Because the essence of an OPM Disability Retirement Application under FERS or CSRS goes to the symptomatologies and their impact upon one’s ability or inability to perform one or more of the essential elements of one’s job, it is therefore important to weave throughout the narrative of one’s Statement of Disability the symptoms, the impact, the descriptive events, which impact one’s ability/inability to perform the job.  Thus, while listing specific diagnosed medical conditions shoulder certainly be a part of any such application, the narrative itself should include the description of multiple symptoms resulting from the diagnosis.  Further, while the applicant is disallowed from “adding” any new medical conditions once it has been received by the Office of Personnel Management and assigned a CSA number, nevertheless, the applicant is not a medical doctor, and if a medical condition which later develops or becomes clarified during the process of review needs to be supplemented with an additional medical report or results of a diagnostic test, if the medical condition can be reasonably related to a described symptomatology or description in the original statement of disability, then in all likelihood, it will be allowed in for review.

Sincerely,

Robert R. McGill, Esquire

Medical Retirement Benefits for Federal & Postal Employees: Listing the Medical Conditions (Continued…)

If an individual who has filed for Federal Disability Retirement benefits under FERS or CSRS later finds, during the process of waiting for a decision or, between the time of an initial denial and during the Reconsideration Stage or an appeal to the Merit Systems Protection Board — that a previously unlisted medical condition has worsened, can he “add” that medical condition to his Federal Disability Retirement Application?  Can he file an “amended” SF 3112A, Applicant’s Statement of Disability?  The general answer is, “No”. 

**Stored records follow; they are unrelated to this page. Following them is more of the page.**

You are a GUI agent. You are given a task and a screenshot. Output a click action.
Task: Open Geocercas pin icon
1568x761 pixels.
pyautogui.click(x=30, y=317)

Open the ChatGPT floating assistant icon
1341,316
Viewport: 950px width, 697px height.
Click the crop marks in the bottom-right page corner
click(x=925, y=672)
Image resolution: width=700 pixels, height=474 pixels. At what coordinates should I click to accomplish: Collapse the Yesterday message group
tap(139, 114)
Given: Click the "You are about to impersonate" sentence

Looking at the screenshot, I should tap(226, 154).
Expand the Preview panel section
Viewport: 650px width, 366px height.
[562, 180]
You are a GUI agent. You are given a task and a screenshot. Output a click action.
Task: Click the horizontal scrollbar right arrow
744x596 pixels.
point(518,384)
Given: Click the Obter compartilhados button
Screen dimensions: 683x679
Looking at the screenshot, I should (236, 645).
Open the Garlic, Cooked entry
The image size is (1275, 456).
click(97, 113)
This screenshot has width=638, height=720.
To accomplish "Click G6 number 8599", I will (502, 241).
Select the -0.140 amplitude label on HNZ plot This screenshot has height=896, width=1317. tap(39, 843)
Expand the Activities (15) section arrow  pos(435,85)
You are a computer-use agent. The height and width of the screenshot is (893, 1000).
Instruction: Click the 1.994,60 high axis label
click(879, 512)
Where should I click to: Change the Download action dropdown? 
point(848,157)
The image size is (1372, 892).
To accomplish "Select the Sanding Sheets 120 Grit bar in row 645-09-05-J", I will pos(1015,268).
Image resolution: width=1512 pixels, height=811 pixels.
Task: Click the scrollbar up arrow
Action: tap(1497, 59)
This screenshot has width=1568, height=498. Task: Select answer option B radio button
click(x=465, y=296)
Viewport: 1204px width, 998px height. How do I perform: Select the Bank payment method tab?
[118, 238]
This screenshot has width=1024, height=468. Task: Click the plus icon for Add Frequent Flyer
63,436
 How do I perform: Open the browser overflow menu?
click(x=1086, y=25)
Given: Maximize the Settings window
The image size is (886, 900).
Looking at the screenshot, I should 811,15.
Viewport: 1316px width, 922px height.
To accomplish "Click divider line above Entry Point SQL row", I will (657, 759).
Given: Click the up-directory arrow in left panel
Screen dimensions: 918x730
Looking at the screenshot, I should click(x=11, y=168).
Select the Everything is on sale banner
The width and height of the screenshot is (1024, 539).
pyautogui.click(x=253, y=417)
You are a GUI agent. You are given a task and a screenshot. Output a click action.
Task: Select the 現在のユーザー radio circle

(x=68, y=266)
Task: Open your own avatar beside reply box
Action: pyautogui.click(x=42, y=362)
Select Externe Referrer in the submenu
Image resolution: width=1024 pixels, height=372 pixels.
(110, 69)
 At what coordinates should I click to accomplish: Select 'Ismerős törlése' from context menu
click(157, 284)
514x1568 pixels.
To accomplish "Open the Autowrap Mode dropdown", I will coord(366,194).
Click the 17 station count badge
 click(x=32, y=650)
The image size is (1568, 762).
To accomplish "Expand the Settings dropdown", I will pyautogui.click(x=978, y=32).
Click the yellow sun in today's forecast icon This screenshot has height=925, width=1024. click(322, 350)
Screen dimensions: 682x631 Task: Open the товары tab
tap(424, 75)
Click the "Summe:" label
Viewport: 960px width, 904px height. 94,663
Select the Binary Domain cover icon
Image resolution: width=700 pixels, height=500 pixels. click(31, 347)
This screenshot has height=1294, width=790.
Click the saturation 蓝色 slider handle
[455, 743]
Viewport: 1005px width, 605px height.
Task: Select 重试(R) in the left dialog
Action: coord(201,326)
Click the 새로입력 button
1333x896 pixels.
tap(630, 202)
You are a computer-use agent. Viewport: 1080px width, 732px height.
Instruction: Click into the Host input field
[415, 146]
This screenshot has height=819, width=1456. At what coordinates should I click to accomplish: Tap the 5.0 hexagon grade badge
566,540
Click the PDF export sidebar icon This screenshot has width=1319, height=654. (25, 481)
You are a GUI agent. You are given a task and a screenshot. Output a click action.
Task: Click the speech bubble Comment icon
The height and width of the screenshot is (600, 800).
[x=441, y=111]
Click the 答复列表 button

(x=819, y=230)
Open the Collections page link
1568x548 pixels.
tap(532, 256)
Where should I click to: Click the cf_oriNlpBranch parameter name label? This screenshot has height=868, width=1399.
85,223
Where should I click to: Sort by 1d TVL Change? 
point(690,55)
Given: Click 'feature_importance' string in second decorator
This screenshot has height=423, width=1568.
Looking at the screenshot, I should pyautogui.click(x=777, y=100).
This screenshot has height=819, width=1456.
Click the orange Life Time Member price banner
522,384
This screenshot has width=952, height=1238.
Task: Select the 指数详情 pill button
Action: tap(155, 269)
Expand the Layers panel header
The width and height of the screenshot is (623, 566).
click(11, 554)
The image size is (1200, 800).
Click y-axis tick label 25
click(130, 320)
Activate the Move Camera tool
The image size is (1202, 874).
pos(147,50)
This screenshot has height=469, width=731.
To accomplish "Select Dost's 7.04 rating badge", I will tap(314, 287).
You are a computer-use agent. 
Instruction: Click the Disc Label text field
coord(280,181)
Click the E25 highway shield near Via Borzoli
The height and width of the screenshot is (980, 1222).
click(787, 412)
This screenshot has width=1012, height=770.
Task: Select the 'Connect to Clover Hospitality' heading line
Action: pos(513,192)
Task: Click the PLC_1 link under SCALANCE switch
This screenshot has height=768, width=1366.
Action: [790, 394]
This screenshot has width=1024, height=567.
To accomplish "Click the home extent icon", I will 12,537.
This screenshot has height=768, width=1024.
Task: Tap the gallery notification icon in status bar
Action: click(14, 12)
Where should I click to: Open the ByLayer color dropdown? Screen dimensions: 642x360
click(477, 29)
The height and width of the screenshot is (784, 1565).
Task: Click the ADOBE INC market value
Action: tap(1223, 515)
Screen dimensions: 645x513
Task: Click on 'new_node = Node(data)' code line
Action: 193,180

However, one can certainly submit a medical report concerning such “previously-unlisted” medical condition if one can reasonably argue that the previously-unlisted medical condition was in fact listed, right there for everyone (i.e., the Office of Personnel Management) to see.  This issue comes up often enough to be of concern, especially because of the valuable time lost in being forced to “withdraw” an application for OPM Disability Retirement and to start all over again in order to add a “new” medical condition.  To safeguard against such a potential event, it is wise to read through the multiple medical conditions when putting together an OPM Disability Retirement packet, and decide which primary diagnoses to include, and at the same time, to “weave” into the narrative of the description of medical conditions, symptoms and areas of pain which can be reasonably interpreted to encapsulate potentially underlying medical diagnoses which may later become prominent and require greater focal emphasis.